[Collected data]
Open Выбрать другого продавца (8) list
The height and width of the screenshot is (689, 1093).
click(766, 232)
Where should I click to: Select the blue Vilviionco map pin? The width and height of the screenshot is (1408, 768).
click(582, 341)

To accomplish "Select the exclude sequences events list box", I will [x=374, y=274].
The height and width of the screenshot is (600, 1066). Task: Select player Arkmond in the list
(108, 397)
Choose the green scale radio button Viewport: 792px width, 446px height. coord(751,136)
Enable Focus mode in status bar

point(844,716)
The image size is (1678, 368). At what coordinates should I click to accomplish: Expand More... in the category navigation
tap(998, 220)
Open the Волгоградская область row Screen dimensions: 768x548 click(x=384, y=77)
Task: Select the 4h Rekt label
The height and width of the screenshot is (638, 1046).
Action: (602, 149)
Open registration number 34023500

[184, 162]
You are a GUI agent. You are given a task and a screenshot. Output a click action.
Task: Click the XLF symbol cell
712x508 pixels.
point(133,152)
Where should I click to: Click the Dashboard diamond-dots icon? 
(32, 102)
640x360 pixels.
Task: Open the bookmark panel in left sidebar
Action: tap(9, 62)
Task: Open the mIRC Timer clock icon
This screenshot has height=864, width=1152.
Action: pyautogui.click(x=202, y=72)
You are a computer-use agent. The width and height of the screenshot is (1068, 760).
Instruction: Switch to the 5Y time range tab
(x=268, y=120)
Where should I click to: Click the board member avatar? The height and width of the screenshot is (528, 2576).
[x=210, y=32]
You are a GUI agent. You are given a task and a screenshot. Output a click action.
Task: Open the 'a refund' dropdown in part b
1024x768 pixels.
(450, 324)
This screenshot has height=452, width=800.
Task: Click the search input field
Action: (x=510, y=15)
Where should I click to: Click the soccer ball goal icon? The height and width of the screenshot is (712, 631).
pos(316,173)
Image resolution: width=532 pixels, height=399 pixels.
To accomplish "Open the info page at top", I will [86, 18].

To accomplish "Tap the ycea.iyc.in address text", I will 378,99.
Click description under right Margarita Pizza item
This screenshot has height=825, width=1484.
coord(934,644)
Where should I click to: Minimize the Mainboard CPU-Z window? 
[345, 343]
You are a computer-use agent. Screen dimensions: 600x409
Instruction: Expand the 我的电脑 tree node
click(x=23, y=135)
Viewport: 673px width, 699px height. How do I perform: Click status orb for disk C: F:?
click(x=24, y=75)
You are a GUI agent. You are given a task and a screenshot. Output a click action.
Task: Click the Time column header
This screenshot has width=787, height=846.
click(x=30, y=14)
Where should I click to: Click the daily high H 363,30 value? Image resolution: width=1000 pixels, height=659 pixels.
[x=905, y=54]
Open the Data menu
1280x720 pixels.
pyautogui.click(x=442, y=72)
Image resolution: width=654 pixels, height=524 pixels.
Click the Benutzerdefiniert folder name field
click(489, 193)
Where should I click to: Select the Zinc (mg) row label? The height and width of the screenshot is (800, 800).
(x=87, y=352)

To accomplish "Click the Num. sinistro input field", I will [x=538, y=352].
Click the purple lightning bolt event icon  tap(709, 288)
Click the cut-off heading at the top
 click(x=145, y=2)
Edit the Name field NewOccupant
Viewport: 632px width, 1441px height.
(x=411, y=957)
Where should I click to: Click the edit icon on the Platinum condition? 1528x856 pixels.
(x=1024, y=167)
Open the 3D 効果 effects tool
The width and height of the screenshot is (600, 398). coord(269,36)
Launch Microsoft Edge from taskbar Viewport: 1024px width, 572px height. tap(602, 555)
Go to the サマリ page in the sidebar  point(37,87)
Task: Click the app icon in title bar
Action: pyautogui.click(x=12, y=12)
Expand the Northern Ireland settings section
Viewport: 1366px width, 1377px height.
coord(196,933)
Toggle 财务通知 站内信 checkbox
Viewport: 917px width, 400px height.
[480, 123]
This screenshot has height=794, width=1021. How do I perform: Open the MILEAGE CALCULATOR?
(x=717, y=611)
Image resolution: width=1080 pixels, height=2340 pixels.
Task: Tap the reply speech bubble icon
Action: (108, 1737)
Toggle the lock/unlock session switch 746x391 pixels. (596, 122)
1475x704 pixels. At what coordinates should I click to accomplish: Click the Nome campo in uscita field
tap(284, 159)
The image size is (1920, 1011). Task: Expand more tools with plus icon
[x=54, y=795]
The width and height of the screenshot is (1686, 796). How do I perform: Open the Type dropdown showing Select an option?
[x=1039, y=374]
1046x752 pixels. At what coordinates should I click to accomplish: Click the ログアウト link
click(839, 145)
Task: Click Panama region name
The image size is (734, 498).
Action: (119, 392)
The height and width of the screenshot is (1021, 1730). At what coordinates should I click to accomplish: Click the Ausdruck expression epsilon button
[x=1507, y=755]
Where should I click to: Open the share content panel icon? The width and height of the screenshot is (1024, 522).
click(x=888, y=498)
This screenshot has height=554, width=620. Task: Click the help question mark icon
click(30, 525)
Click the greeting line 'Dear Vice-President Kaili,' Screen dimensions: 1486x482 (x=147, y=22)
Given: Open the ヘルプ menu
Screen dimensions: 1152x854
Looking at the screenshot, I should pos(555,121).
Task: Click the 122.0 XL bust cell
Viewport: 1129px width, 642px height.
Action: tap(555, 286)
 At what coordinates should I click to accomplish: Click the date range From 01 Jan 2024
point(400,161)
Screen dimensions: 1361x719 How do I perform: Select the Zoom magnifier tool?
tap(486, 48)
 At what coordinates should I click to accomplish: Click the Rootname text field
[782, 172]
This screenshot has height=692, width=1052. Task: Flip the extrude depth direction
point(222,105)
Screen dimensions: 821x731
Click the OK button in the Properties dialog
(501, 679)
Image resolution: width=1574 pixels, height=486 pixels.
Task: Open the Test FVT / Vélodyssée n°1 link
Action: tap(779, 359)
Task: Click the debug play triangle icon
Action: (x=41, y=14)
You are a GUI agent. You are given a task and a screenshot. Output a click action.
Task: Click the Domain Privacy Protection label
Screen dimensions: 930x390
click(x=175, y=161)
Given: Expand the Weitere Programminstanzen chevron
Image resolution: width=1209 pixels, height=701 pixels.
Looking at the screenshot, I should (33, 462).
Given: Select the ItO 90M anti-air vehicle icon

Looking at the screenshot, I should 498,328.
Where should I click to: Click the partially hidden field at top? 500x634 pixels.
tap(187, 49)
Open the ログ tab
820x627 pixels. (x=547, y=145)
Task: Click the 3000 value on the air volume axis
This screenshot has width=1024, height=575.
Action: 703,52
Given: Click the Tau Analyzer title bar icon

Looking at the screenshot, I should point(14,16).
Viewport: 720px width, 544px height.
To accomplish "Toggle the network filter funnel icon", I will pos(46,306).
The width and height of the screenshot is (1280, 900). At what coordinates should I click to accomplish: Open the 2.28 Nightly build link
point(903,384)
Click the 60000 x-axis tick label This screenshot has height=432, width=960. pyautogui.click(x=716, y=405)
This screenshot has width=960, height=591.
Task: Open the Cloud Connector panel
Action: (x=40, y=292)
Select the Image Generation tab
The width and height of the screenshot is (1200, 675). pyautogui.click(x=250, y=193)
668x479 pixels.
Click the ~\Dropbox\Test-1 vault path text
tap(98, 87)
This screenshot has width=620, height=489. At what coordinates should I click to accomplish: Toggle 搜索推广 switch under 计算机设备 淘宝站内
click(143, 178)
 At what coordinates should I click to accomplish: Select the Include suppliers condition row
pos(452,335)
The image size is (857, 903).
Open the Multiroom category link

(The problem): All of the lines above that carry the string "computer" need to be found and copied.

(Solution):
You are a computer-use agent. The width and height of the screenshot is (1068, 760).
You are a computer-use agent. Screen dimensions: 600x409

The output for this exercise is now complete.